JAKARTA, KOMPAS.com- Penggabungan IPA dalam mata pelajaran lain seperti Bahasa Indonesia di jenjang Sekolah Dasar masih menuai pro-kontra. Namun, dari berbagai masukan soal struktur kurikulum di SD, pendidikan sains dirasakan tetap perlu ditonjolkan sebagai mata pelajaran tersendiri.
"Kalau kita cermati kurikulum 2013, pendidikan sains di jenjang dasar sampai menengah jadi terkesan tidak nyambung. Di jenjang SD, keinginan pemerintah sepertinya ingin sains terintegrasi di pelajaran lain, seperti Bahasa Indonesia. Tetapi jenjang SMA nanti yang diminta kompetensi metakognisi atau melampaui kognitif," kata Nuryani Y Rustaman, Ketua Himpunan Sarjana Pendidikan IPA Indonesia yang dihubungi dari Jakarta, Jumat (14/12/2012).
Menurut Nuryani, pendidikan sains tetap perlu diperkenalkan sebagai mata pelajaran tersendiri sejak di SD. Tentu saja, pembelajaran sains di SD yang saat ini dikeluhkan berat harus diubah sedemikian rupa sehingga jadi menyenangkan.
"Mengapa sains terasa berat buat anak SD karena yang diajarkan selama ini pengetahuannya atau hafalannya. Adapun proses untuk membuat siswa jadi menyenangi pelajaran sains dan terbentuk budaya ilmiahnya selama proses belajar sains memang terbaikan," kata Nuryani.
Nuryani menambahkan, dalam pembelajaran sains siswa perlu mengalami sendiri lewat penelitian sederhana. "Dikhawatirkan, nanti IPA kembali jadi pengetahuan semata lewat membaca buku teks kalau IPA dititipkan ke Bahasa Indonesia," kata Nuryani.
Trend dunia pun saat ini memang mengutamakan pendidikan sains yang diperkenalkan sejak dini. Penilaian-penilaian di dunia juga mengukur sains, seperti Indonesia yang mengikuti penilaian PISA dan TIMSS yang menekankan literasi matematika, sains, dan bahasa, tentu perlu fokus.
Soal pembelajaran sains di SD, pemerintah memberikan tiga alternatif di kurikulum 2013. Alternatif pertama, tidak ada mata pelajaran sains karena terintegrasi di pelajaran lain, yakni Bahasa Indonesia dan Matematika.
Selain itu, semua pembelajaran tematik integratif di SD dilaksanakan dengan pendekatan sains yakni siswa mengamati, menanya, mengolah, menalar, menyajikan, menyimpulkan, dan mencipta.

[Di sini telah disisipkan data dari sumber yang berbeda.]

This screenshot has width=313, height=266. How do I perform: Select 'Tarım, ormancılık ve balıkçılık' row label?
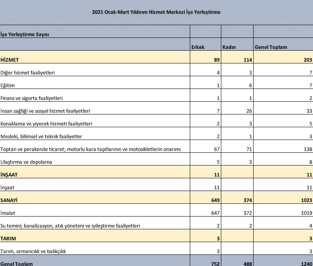coord(34,251)
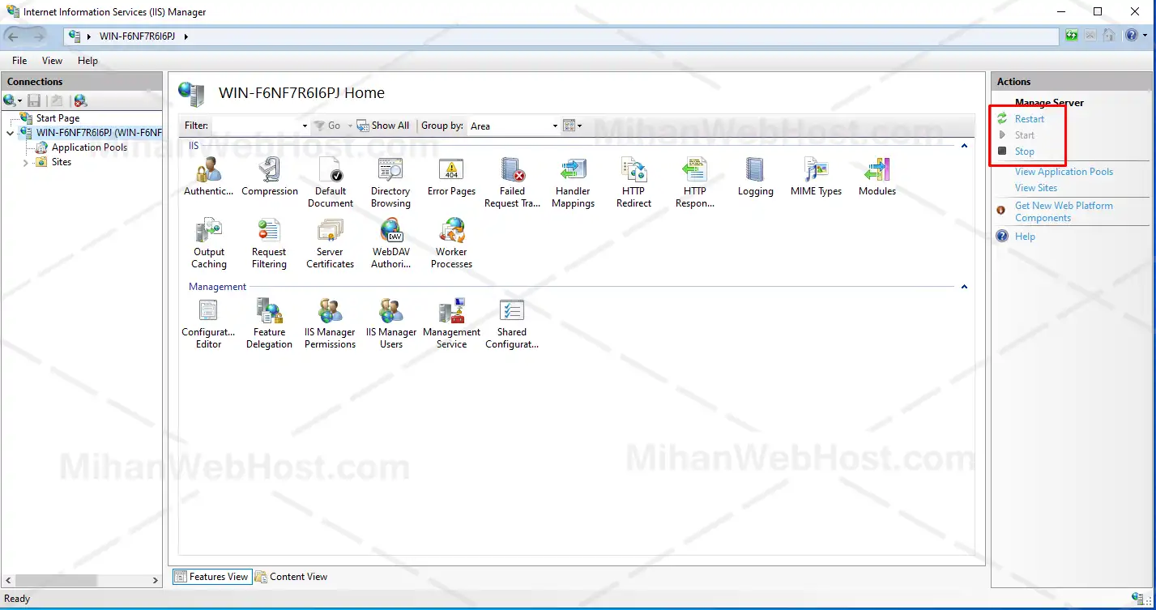Screen dimensions: 1156x610
Task: Open the Error Pages feature
Action: (451, 172)
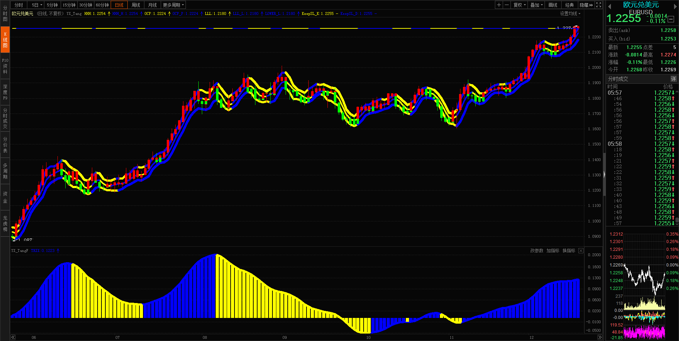Viewport: 679px width, 341px height.
Task: Expand 更多周期 period dropdown
Action: tap(173, 5)
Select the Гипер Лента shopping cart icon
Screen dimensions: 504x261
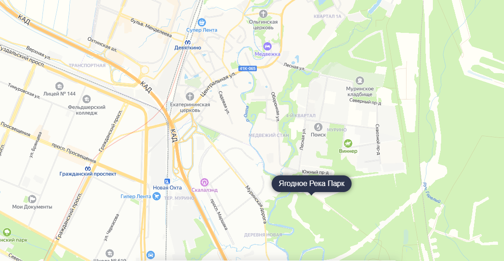pos(157,196)
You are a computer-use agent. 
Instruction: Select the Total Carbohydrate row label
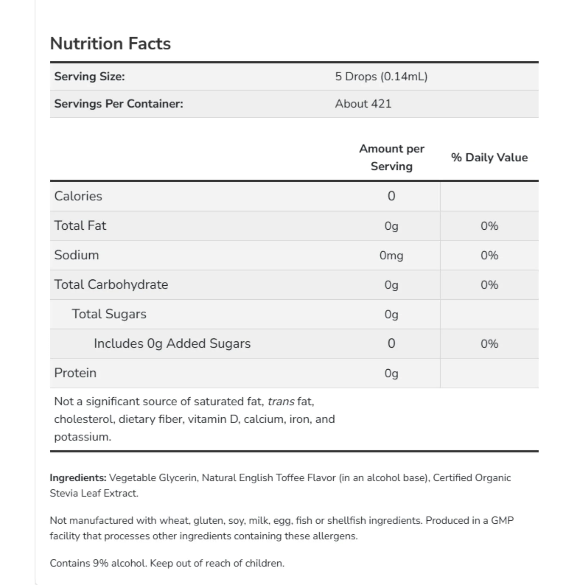coord(111,285)
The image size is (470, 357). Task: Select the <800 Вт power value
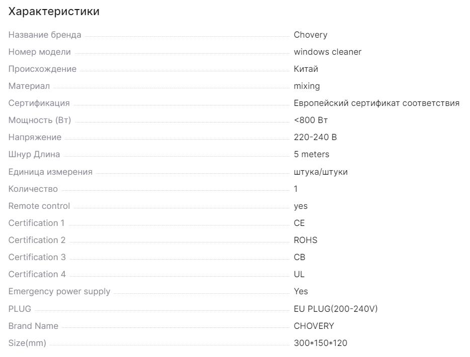click(x=311, y=120)
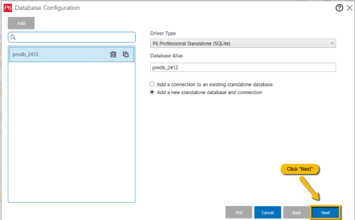Image resolution: width=355 pixels, height=220 pixels.
Task: Click the Driver Type dropdown chevron arrow
Action: [332, 43]
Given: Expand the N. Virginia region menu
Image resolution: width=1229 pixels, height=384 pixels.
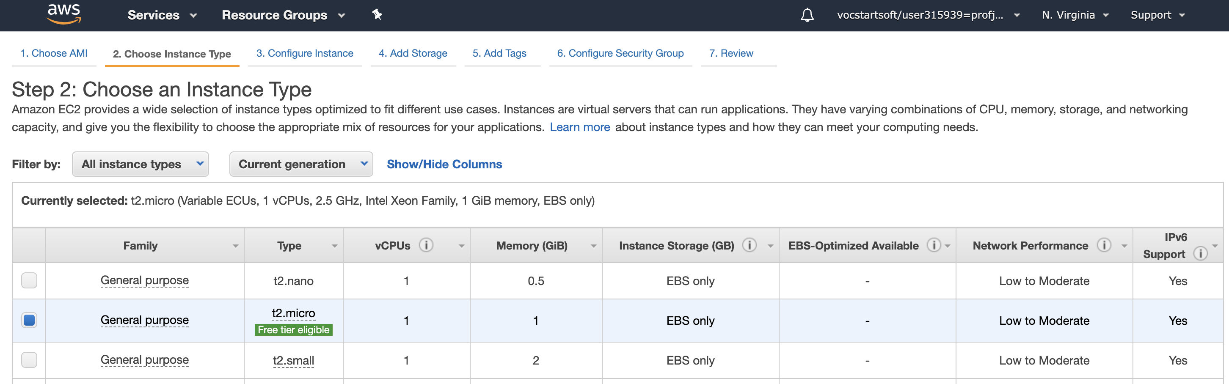Looking at the screenshot, I should pos(1074,15).
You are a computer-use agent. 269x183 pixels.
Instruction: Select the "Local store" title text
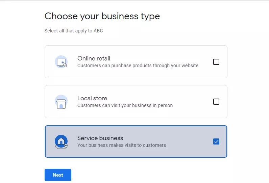[92, 98]
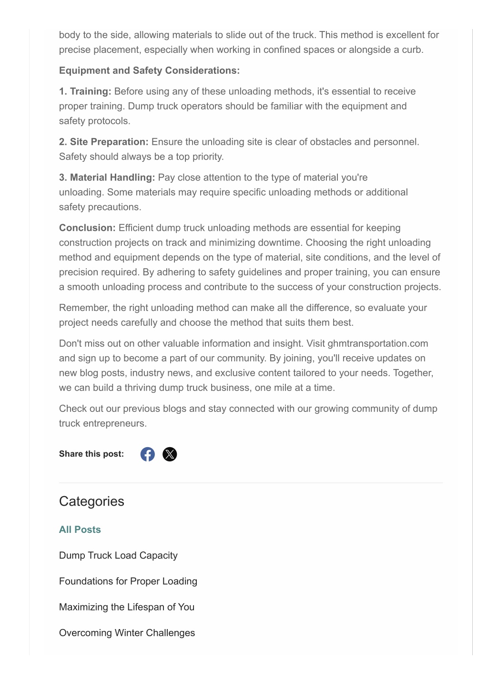Open Foundations for Proper Loading category
The width and height of the screenshot is (488, 690).
pos(128,581)
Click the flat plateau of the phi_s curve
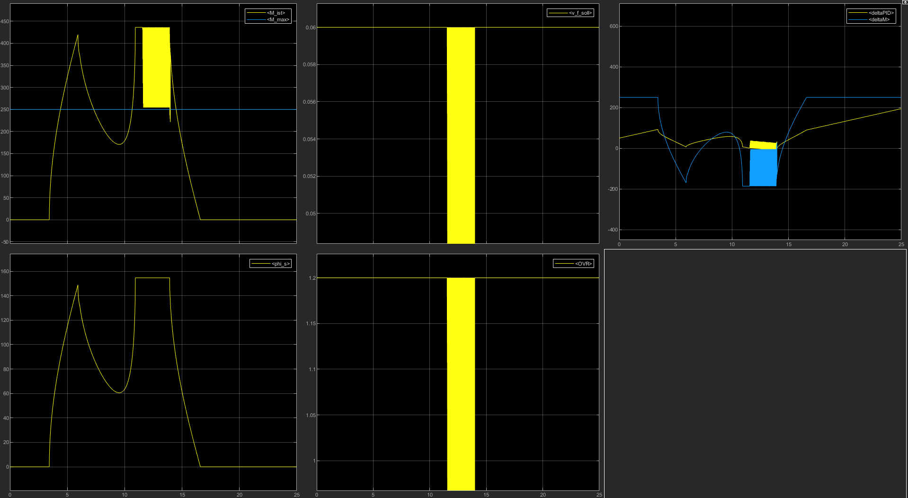The height and width of the screenshot is (498, 908). (x=152, y=278)
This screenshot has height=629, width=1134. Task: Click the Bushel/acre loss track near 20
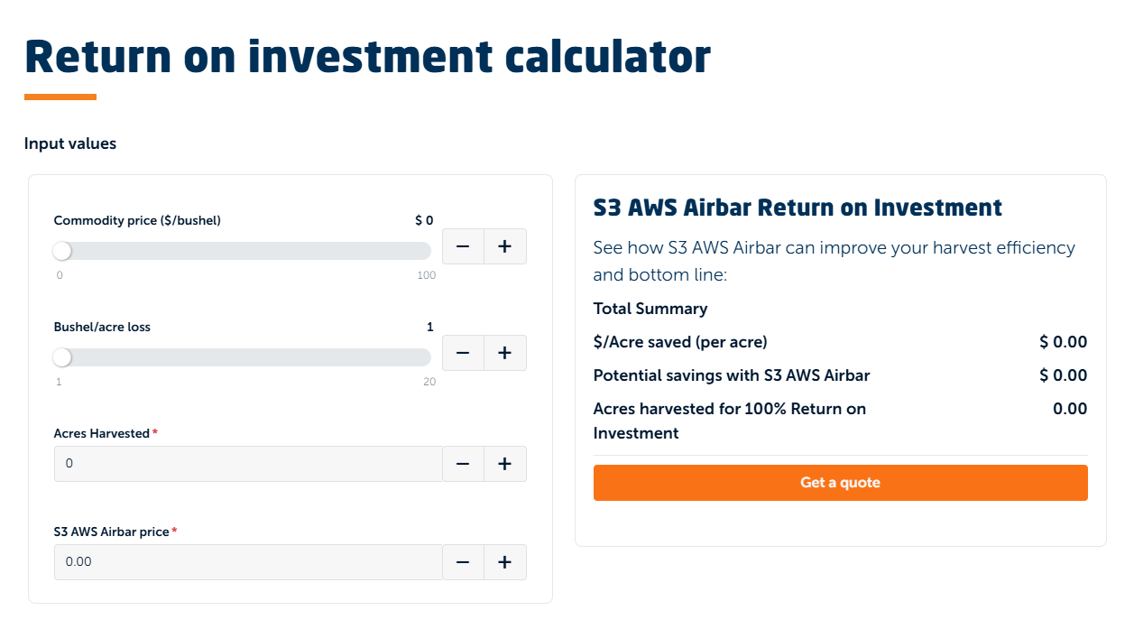[x=424, y=357]
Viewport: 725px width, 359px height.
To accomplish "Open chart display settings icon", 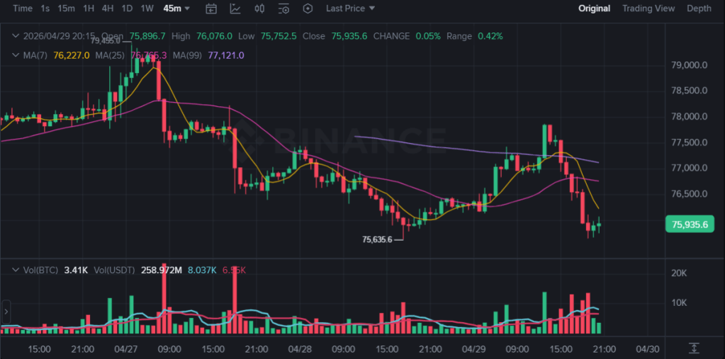I will point(283,8).
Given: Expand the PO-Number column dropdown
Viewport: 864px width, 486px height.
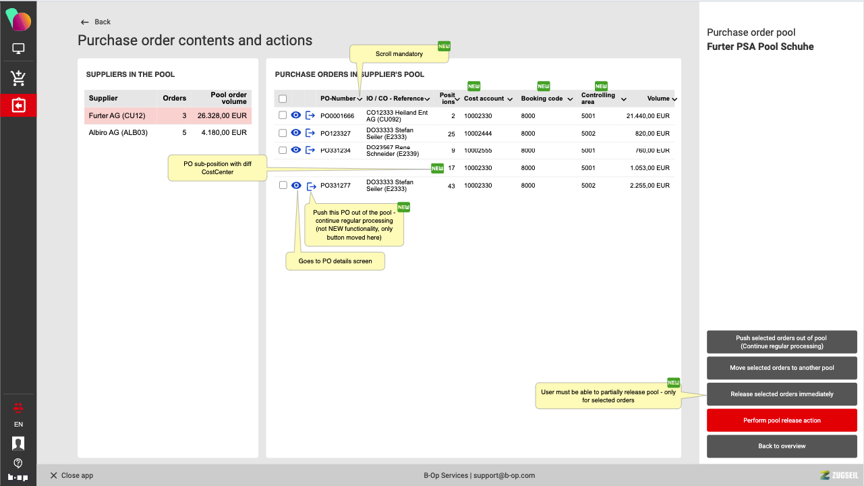Looking at the screenshot, I should [359, 99].
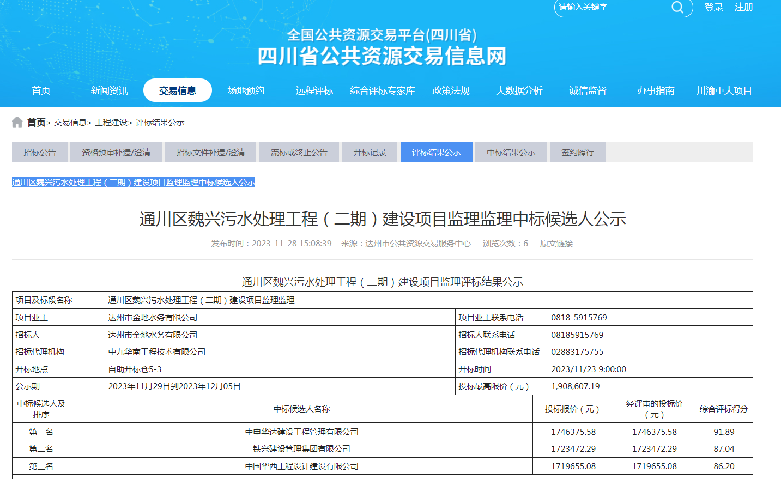
Task: Click the home icon in the breadcrumb
Action: (17, 122)
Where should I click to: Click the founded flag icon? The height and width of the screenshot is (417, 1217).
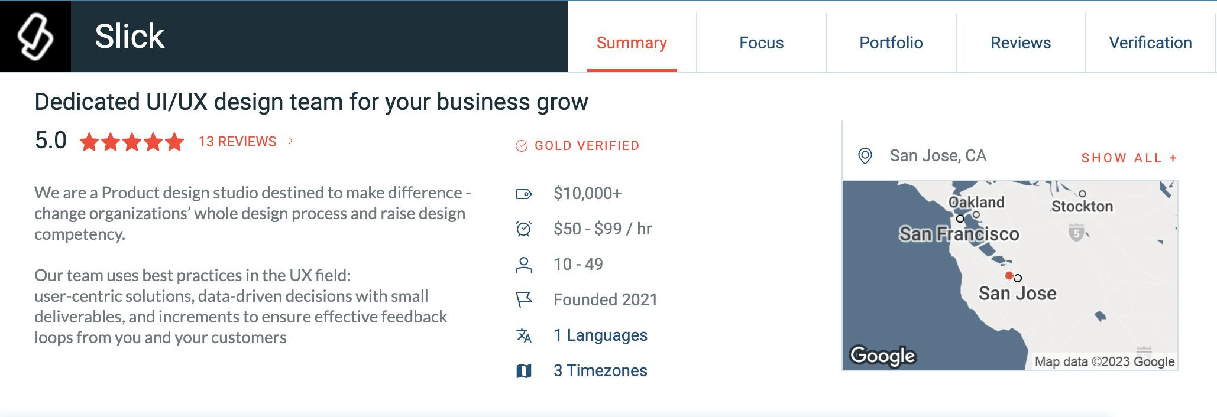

Alternatif kedua, mata pelajaran IPA diperkenalkan mulai kelas IV - VI. Adapun alternatif ketiga di kelas V-VI.
"Kami memperjuangkan supaya IPA dimulai sedini mungkin. Jika pemerintah bersikeras, kami memperjuangkan alternatif kedua, yakni dimulai dari kelas IV SD," jelas Nuryani.
Nuryani justru mengkritisi keinginan pemerintah yang ingin menguatkan karakter siswa dengan menambah jam pelajaran di PPKn dan Agama. "Pendidikan sains juga dapat membentuk budaya ilmiah siswa. Ini jangan diartikan bahwa inetelektualitasnya saja yang diutamakan, tetapi karakter siswa yang ilmiah juga terbentuk," ujar Nuryani.
Dengan dikembangkannya sikap ilmiah siswa lewat pembelajaran sains yang benar, lanjut Nuryana, siswa dapat mengembangkan sikap ingin tahu dan senantiasa mendahulukan bukti. Selain itu, siswa menjadi luwes terhadap gagasan baru, menerenung secara kritis, dan peka/peduli terhadap mahluk hidup dan lingkungan.
Sementara itu, Suhertuti, dosen di jurusan bahasa dan sastra Indonesia, Universitas Negeri Jakarta, mengatakan bahasa itu sebagai alat untuk mempelajari apa saja. "Jadi, tidak masalah belajar bahasa diintegrasikan ke mata pelakaran lain, malah lebih bagus. Tetapi tentu saja untuk di SD fokusnya bukan mengajarkan bahasa-bahasa ilmiah atau menulis ilmiah. tetap bisa fokus ke IPA-nya, kata Suhertuti.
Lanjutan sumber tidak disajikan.